Did some experimenting with gcc's -mtune option.
In particular, I wanted to see how well code scheduled
for pentium4 ran on non-p4 systems. I was quite surprised
that my mobile athlon-xp ate it up pretty well,
despite doing no alignment at all. (Due to the P4's
trace cache removes the decoding stage from the pipeline
for frequently executed code (such as that found in
inner loops of most benchmark type programs), loop
alignment isn't as important as it was on earlier Intel CPUs.
I did a further experiment using -falign-loops=16 -falign-jumps=16 -falign-functions=16
with -mtune=pentium4, expecting the Athlon to get noticably
better. Surprisingly, it didn't make that much difference.
Finally, I did a test with -mtune=athlon-xp, and got
slightly better results, but again, mostly lost in the noise.
Another set of experiments I ran on a 1.2GHz VIA C3 Nehemiah.
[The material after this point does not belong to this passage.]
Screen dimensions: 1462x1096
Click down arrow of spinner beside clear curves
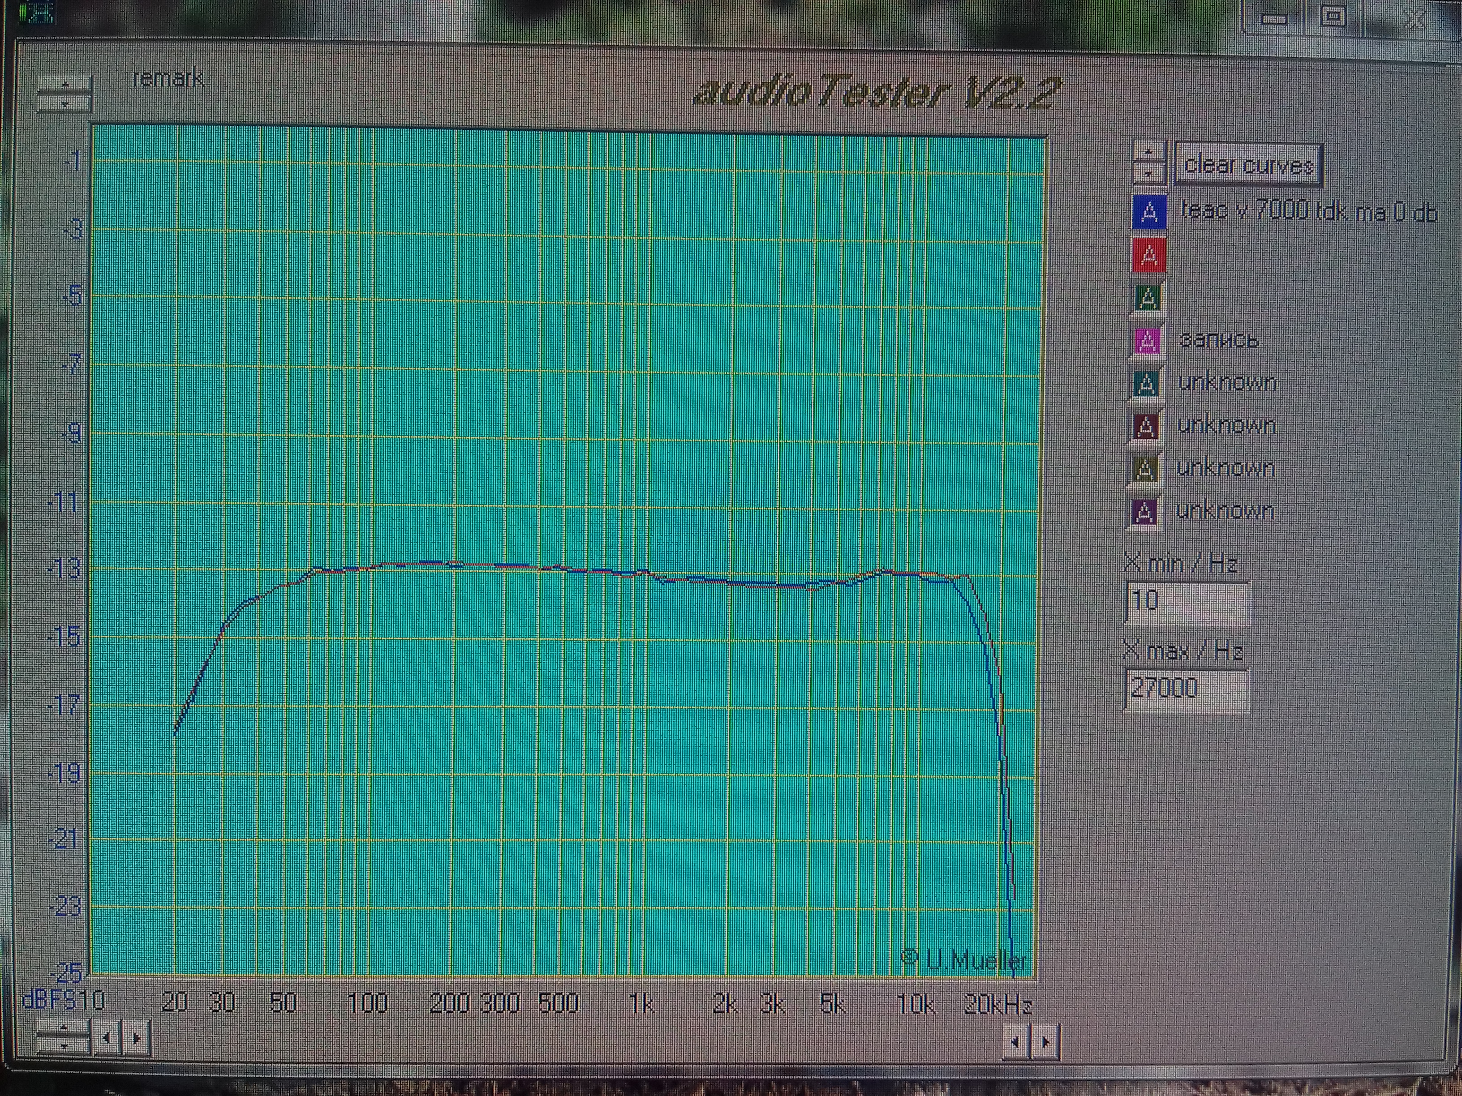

It seems to really not care what the code its running was
tuned for, as the results varied so slightly as to be
lost completely in the noise. Even moreso than it was
on the Athlon. So, given -mtune=pentium4 is a win for
P4's, and there's a lot of them out there, it's easy to see
why this was chosen as the default optimisation target
for Fedora RPMs. The kernel is a special case here.
Its 686 kernel is compiled with no special -mtune,
which makes it default to optimising instruction
scheduling for Pentium Pro. I might add a -mtune=pentium4
and see if I can coerce some better benchmark results
out of a 'tuned' kernel. The userspace results are
interesting enough to spend some time doing so.